Cytotoxic effect of calcium channel blockers (mebudipine and dibudipine) on B16F10 melanoma cell line
Author : Samira Khani
Abstract :Introduction: Dihydropyridine (DHP) calcium channel blockers have demonstrated potential anticancer properties. However, the cytotoxic effects of the novel 1,4-DHP inhibitors, mebudipine and dibudipine, on melanoma remain unexamined. This study evaluated the cytotoxic effects of mebudipine, dibudipine, and dacarbazine on B16F10 melanoma cells and their selectivity in the HEK293 healthy cell line. Materials and Methods: This in vitro study evaluated the cytotoxic effects of mebudipine, dibudipine, and dacarbazine on B16F10 melanoma and HEK293 cells. Using the MTT assay, cell viability was assessed at 24 and 48 hours post-treatment to determine the most effective dose. The results were analyzed to compare the cytotoxic potential of these compounds with that of dacarbazine, providing insights into their therapeutic efficacy.

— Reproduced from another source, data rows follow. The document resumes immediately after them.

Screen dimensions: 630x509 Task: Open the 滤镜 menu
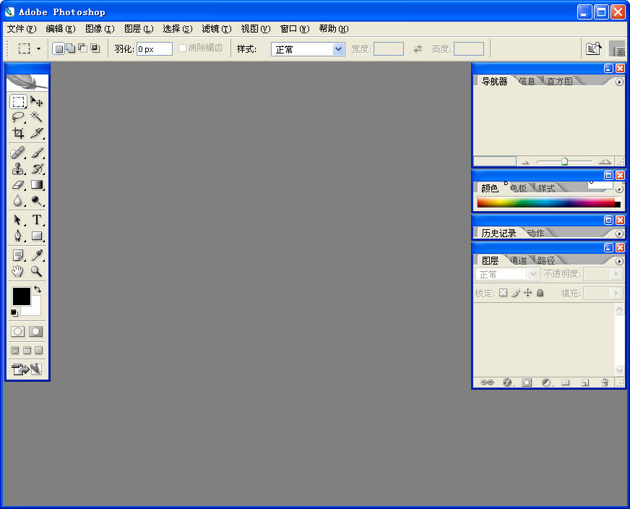[216, 29]
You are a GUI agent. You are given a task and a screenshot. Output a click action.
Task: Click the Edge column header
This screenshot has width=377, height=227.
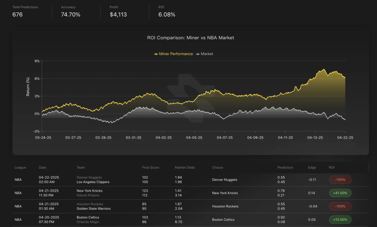coord(312,168)
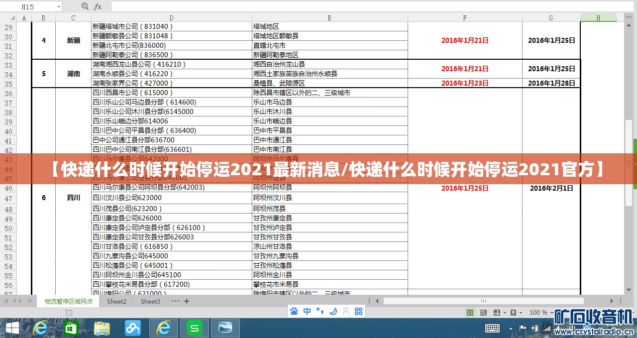The width and height of the screenshot is (637, 338).
Task: Select the column H header
Action: point(598,18)
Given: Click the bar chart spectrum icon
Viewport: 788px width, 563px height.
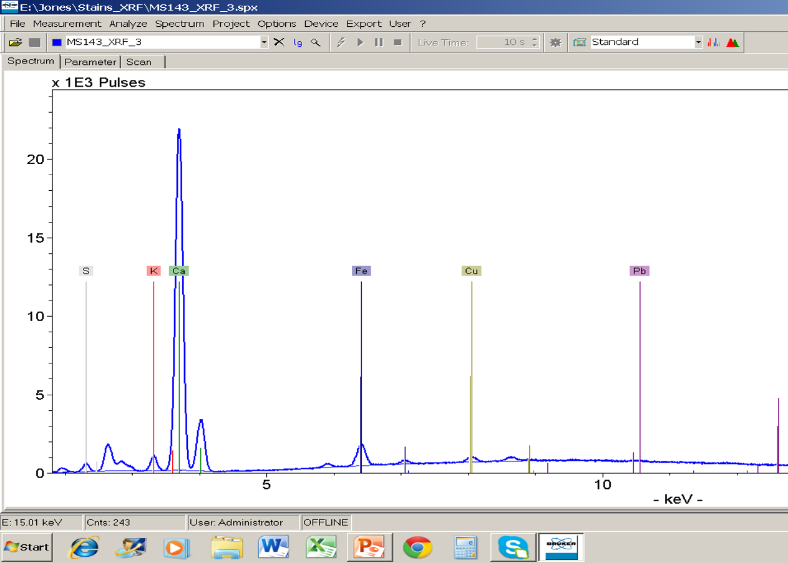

Results: The half-maximal inhibitory concentration (IC50) values for B16F10 cells at 24 hours were 13.51±0.97 µg/ml for mebudipine, 59.13±0.91 µg/ml for dibudipine, and 33.47±0.97 µg/ml for dacarbazine. At 48 hours, the IC50 values were 9.73±0.98 µg/ml, 30.96±0.94 µg/ml, and 9.74±0.97 µg/ml, respectively. In HEK293 cells, the IC50 values at 24 hours were 150.8±0.97 µg/ml for mebudipine, 240.4±0.96 µg/ml for dibudipine, and 135.7±0.97 µg/ml for dacarbazine, decreasing at 48 hours to 90.40±0.98 µg/ml, 206.5±0.97 µg/ ml, and 74.66±0.98 µg/ml, respectively. Conclusion: This study demonstrated that mebudipine and dibudipine exhibit cytotoxic effects on melanoma cells, with mebudipine showing the lowest IC50, indicating superior anti-melanoma activity. Dibudipine had the highest IC50 in healthy cells, suggesting lower toxicity. These findings highlight mebudipine’s potential as an anti-melanoma agent, warranting further mechanistic studies to explore its therapeutic applications in cancer treatment.
Keywords :Mebudipine, Dibudipine, Calcium-channel blockers, Melanoma, cytotoxicity.
Conference Name :World Congress on Pharmacology and Drug Safety (WCPDS-25)
Conference Place Vancouver, Canada
Conference Date 11th Apr 2025